Confirmation for destructive operations:

  • Default to --dry-run for delete/destroy commands when AGENT_MODE=true
  • Require explicit --confirm or --force to execute destructive operations
  • Never prompt interactively — agents cannot respond to y/n prompts

7. Auth for Headless Environments

Agents cannot open browsers for OAuth redirects. Design auth for non-interactive use.

Priority order:

  1. Environment variables: MYCLI_TOKEN, MYCLI_API_KEY
  2. Credential files: MYCLI_CREDENTIALS_FILE=/path/to/service-account.json
  3. Credential helpers: mycli auth store that writes to a well-known path
  4. Service accounts over user accounts where possible

Never:

  • Require interactive browser-based OAuth as the only auth path
  • Prompt for passwords on stdin
  • Use open or xdg-open to launch browser without a --no-browser fallback

8. Deterministic Exit Codes

Agents parse exit codes for control flow. Use semantic exit codes, not just 0/1.

Exit Code Meaning
0 Success
1 General error
2 Invalid arguments / validation failure
3 Auth failure
4 Resource not found
5 Rate limited (include retry-after in JSON error)
10 Dry-run passed (no action taken)

Document exit codes in --help --json and in any CONTEXT.md shipped with the CLI.
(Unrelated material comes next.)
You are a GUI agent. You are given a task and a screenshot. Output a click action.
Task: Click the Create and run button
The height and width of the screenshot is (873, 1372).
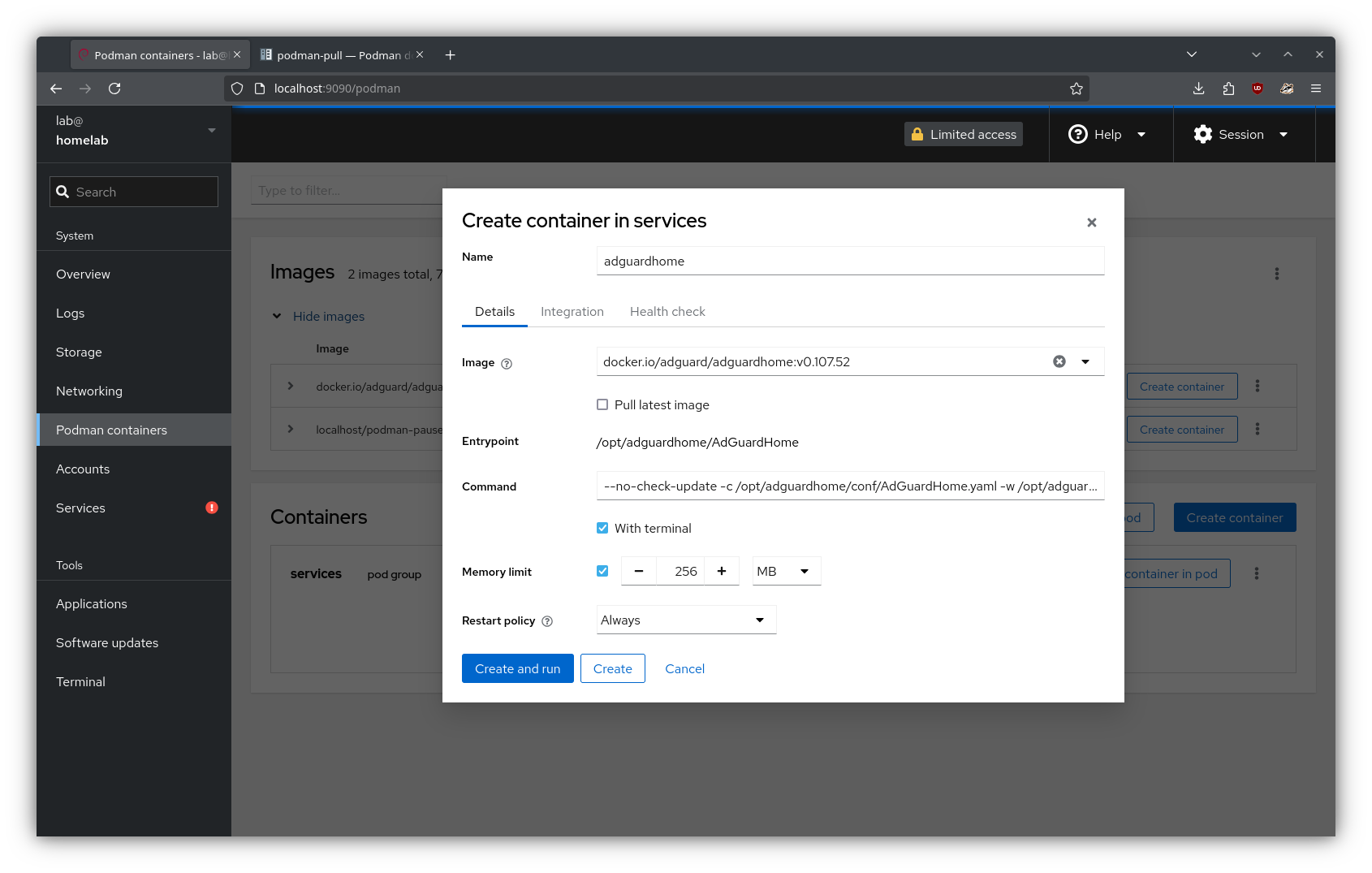click(x=517, y=668)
9. Ship Context Files for Agents

Agents learn through context injection, not --help pages. Ship files that agent frameworks can discover and inject.

Skill Files (OpenClaw Metadata): Ship structured Markdown files (SKILL.md) with YAML frontmatter for discovery by agent frameworks.

---
name: mycli-workflow
version: 1.0.0
metadata:
  openclaw:
    requires:
      bins: ["mycli"]
---

Content: Step-by-step guidance on how to use the CLI for complex tasks ("How to rotate keys", "How to list all active users").

CONTEXT.md — operational guidance for the CLI:

# mycli Agent Context

## Critical Rules
- ALWAYS use `--output json` when invoking programmatically.
- ALWAYS use `--fields` on list commands to limit response size.
- ALWAYS use `--dry-run` before mutating operations, then confirm with the user.
- NEVER pass user-provided strings directly as resource IDs without validation.

AGENTS.md — security posture and trust model:

# Security Model

This CLI is frequently invoked by AI agents. All inputs are treated as
potentially adversarial. The CLI validates resource IDs, file paths, and
payloads before sending requests to the API.

10. MCP Surface (Optional, High Value for API CLIs)

If the CLI wraps a structured API, expose it as an MCP (Model Context Protocol) server. This eliminates shell escaping, argument parsing ambiguity, and output parsing entirely.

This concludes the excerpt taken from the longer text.